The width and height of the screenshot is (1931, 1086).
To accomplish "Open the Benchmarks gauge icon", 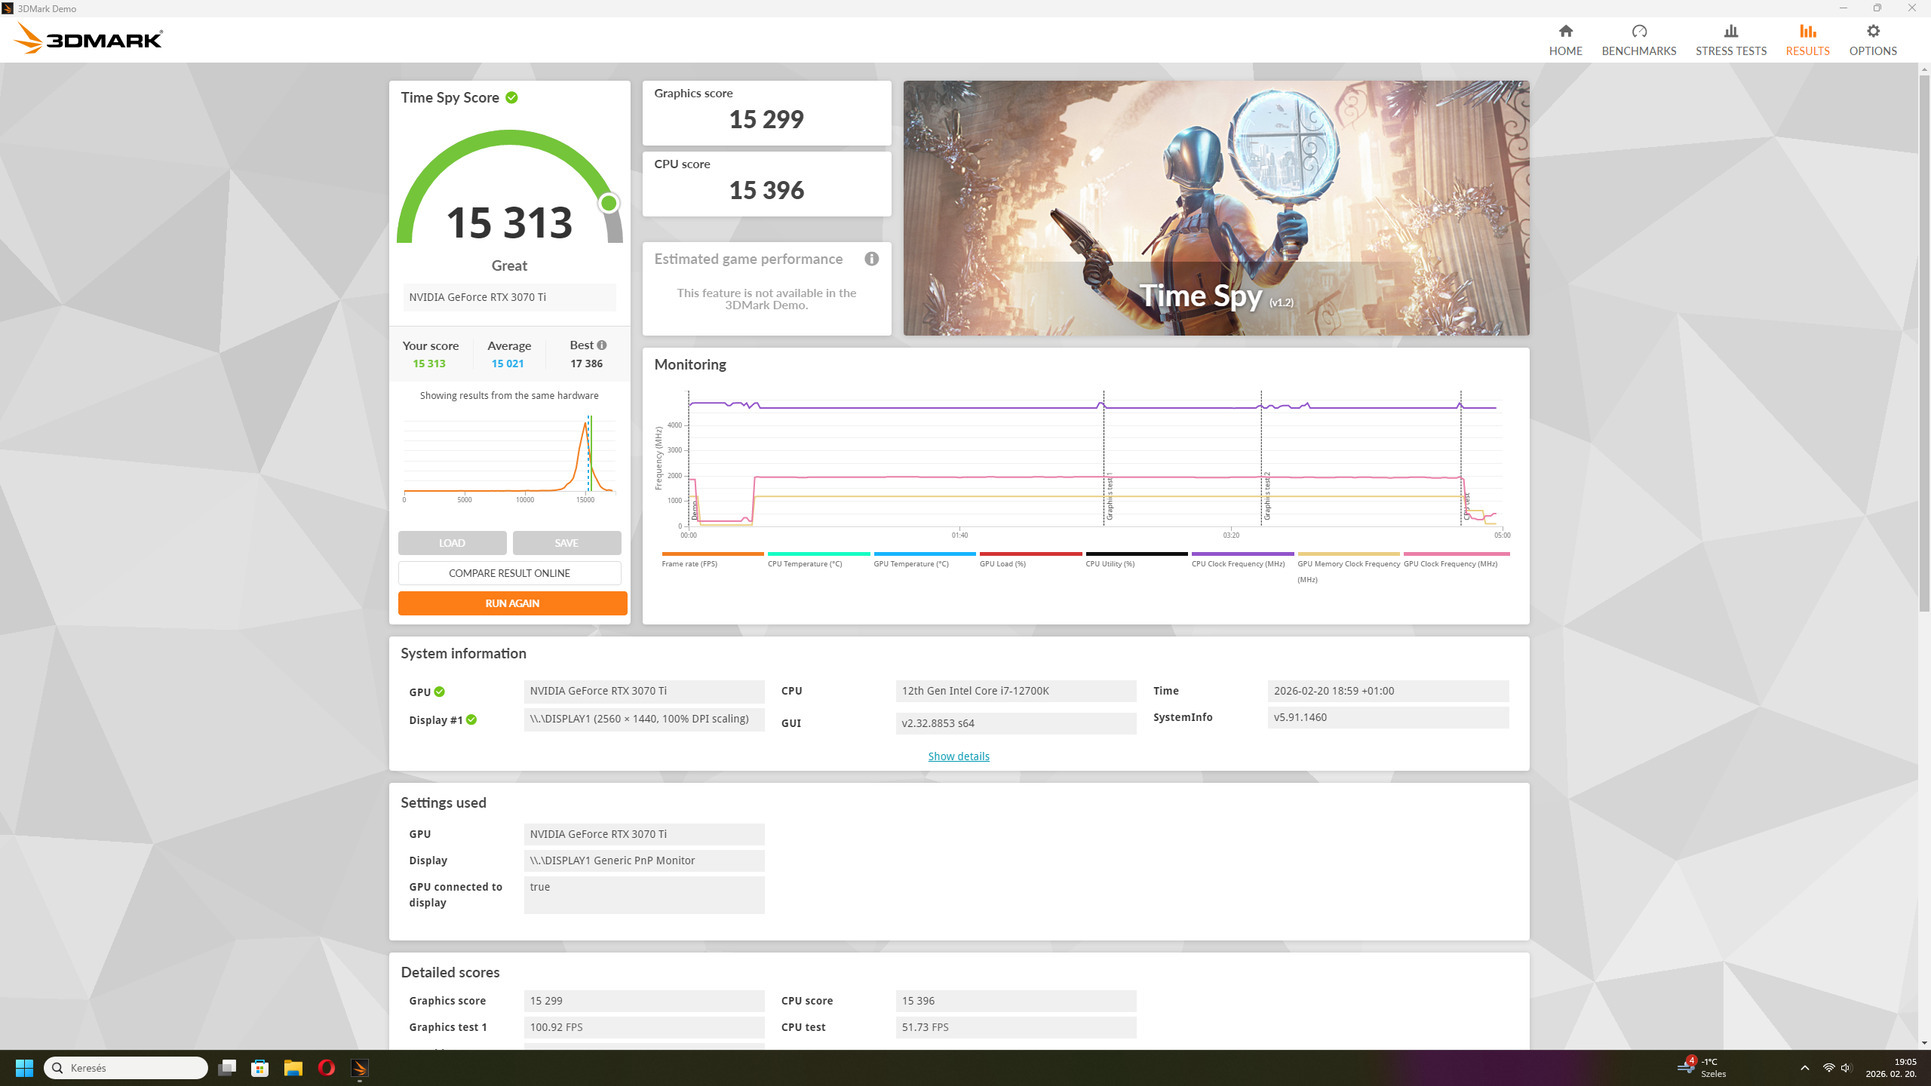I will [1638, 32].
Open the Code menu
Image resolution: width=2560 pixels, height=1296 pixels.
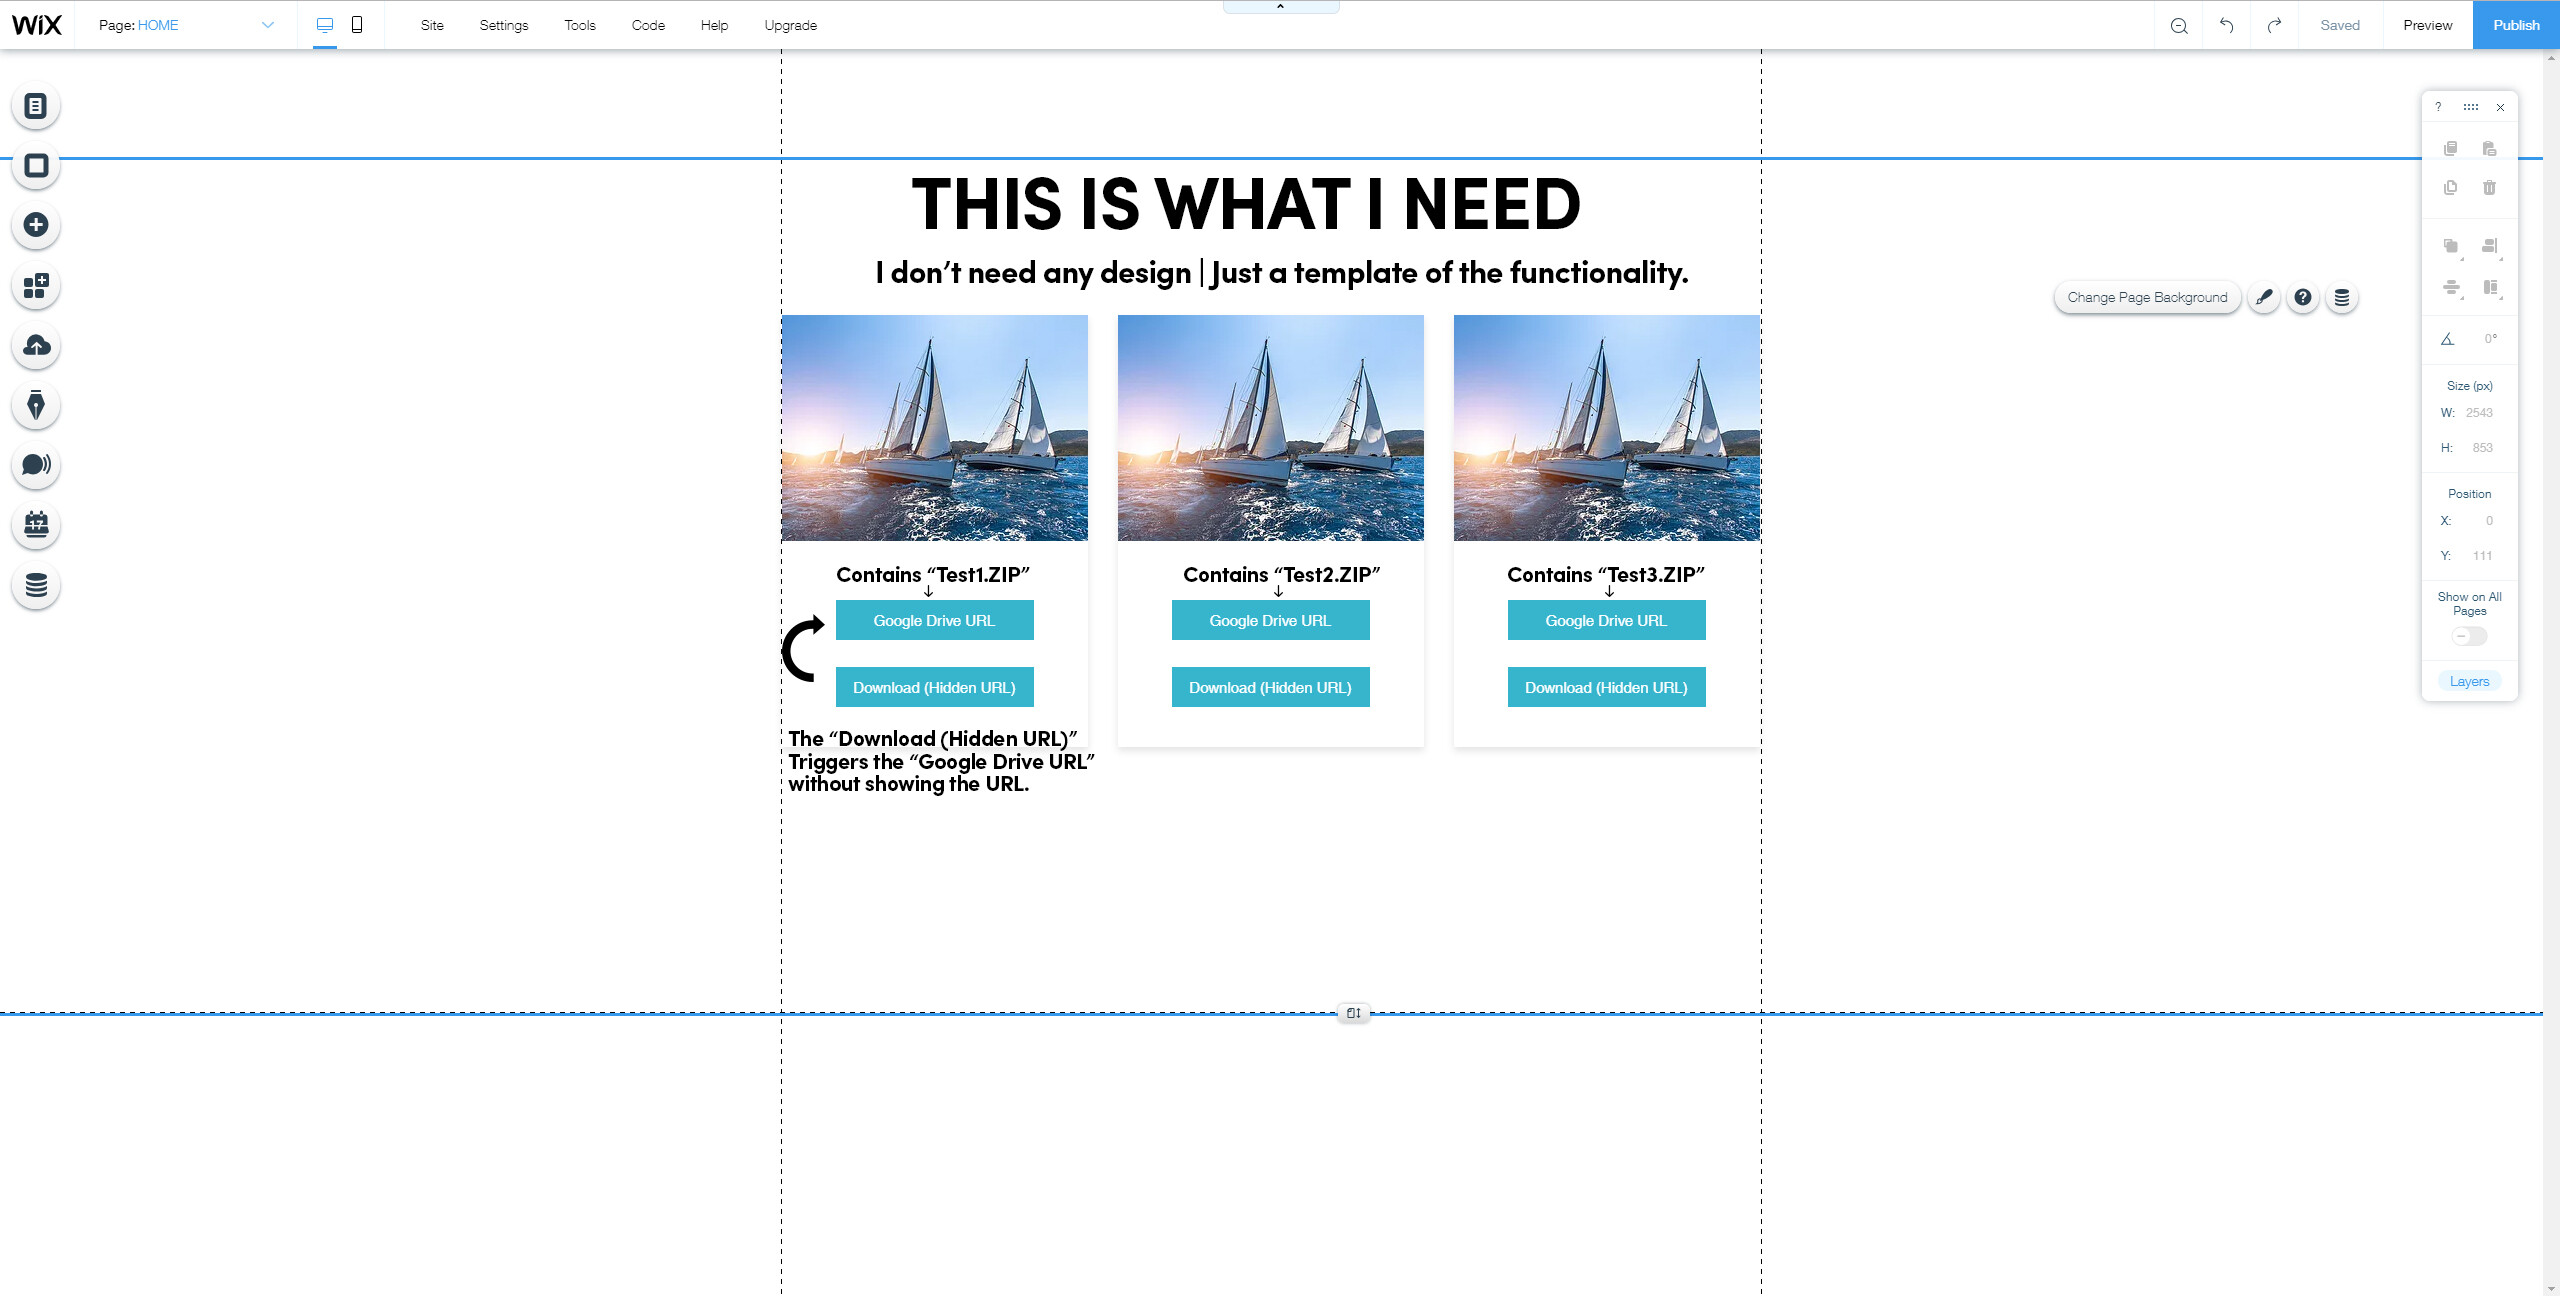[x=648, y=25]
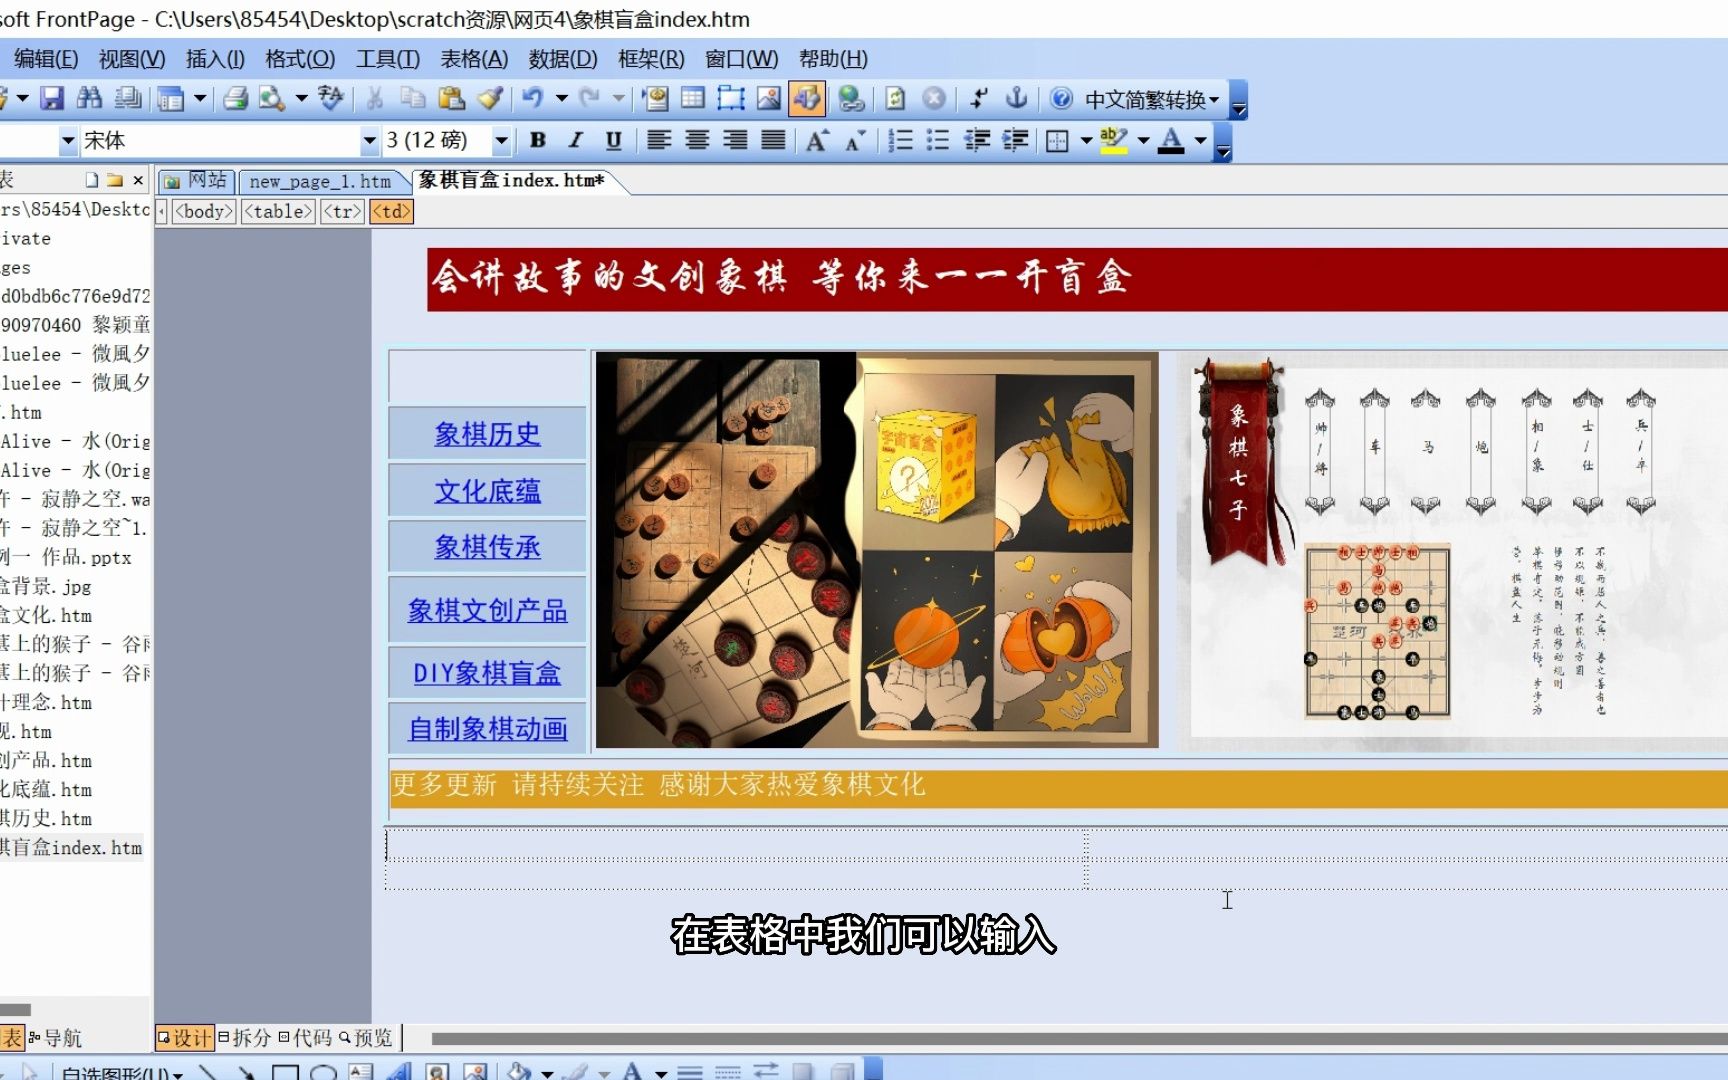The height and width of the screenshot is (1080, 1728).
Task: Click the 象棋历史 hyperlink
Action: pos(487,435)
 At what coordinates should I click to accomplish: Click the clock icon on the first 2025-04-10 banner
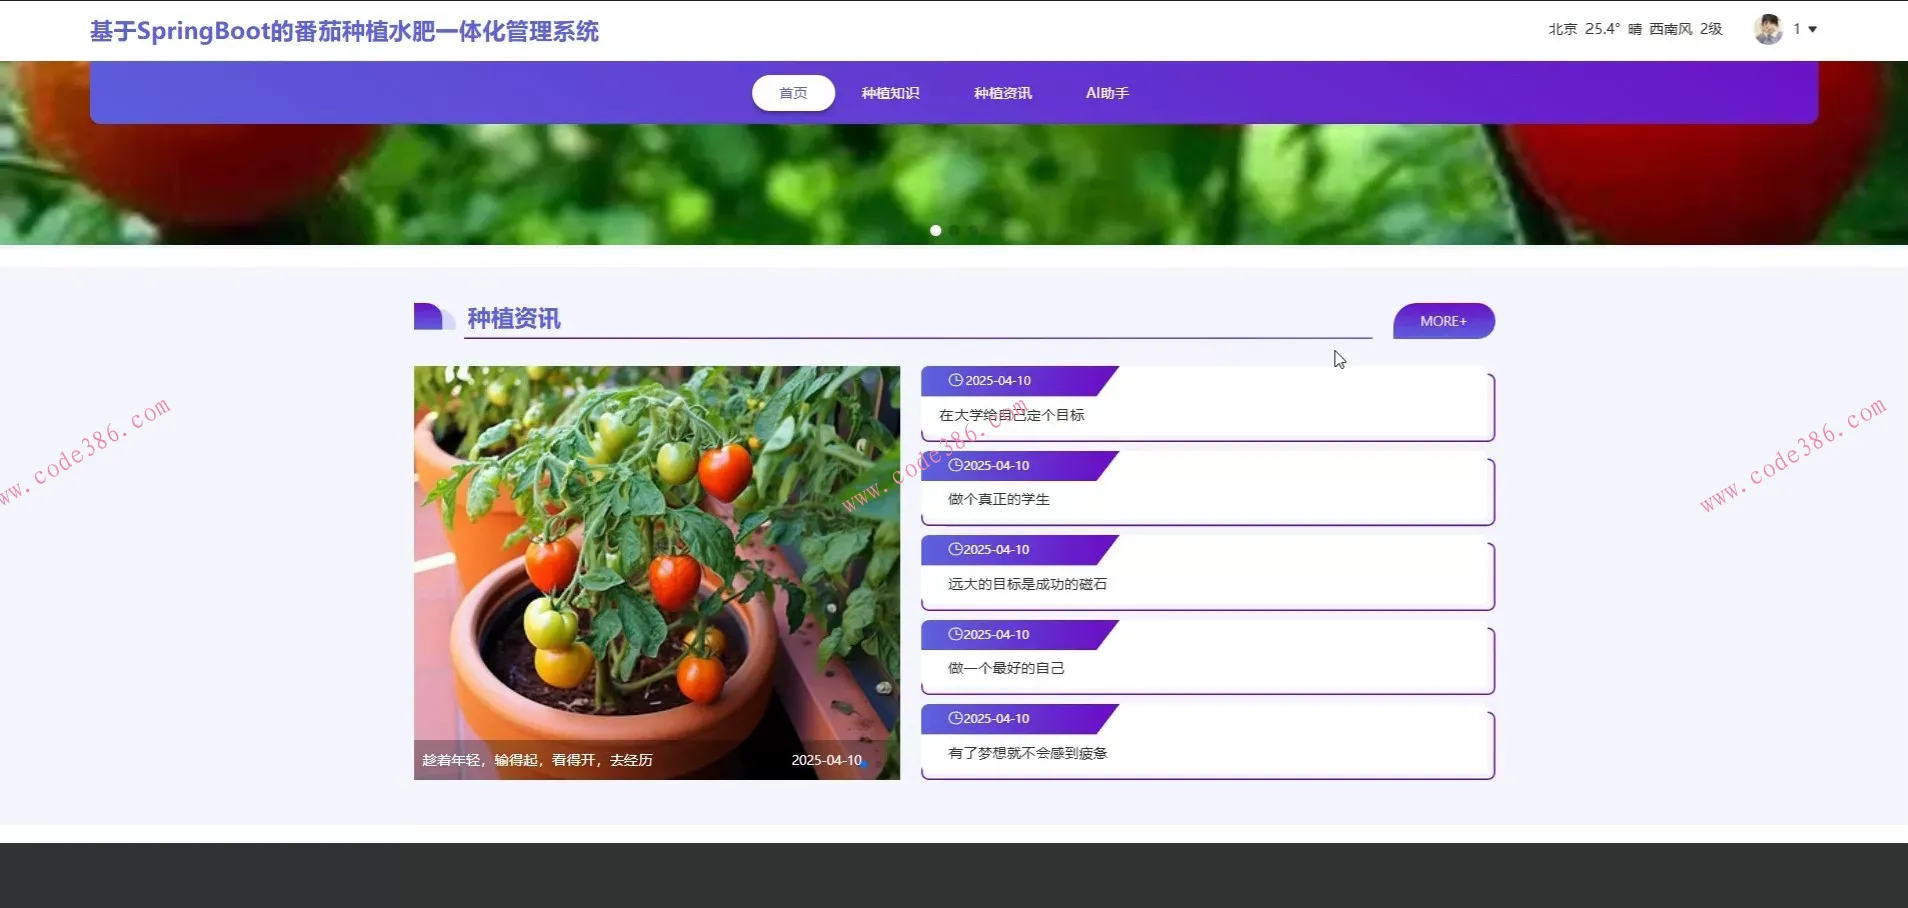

------------

> **REQUIRED ACTION**
In the records above, find the line that contains "Image resolution: width=2560". Print it and every later line exactly, omitting the pictures.

> **RESULT OF THE EXERCISE**
Image resolution: width=2560 pixels, height=1296 pixels.
[x=648, y=25]
The height and width of the screenshot is (1080, 1728).
Task: Click the 象棋历史 hyperlink
Action: pos(487,435)
 At what coordinates should I click to accomplish: Click the clock icon on the first 2025-04-10 banner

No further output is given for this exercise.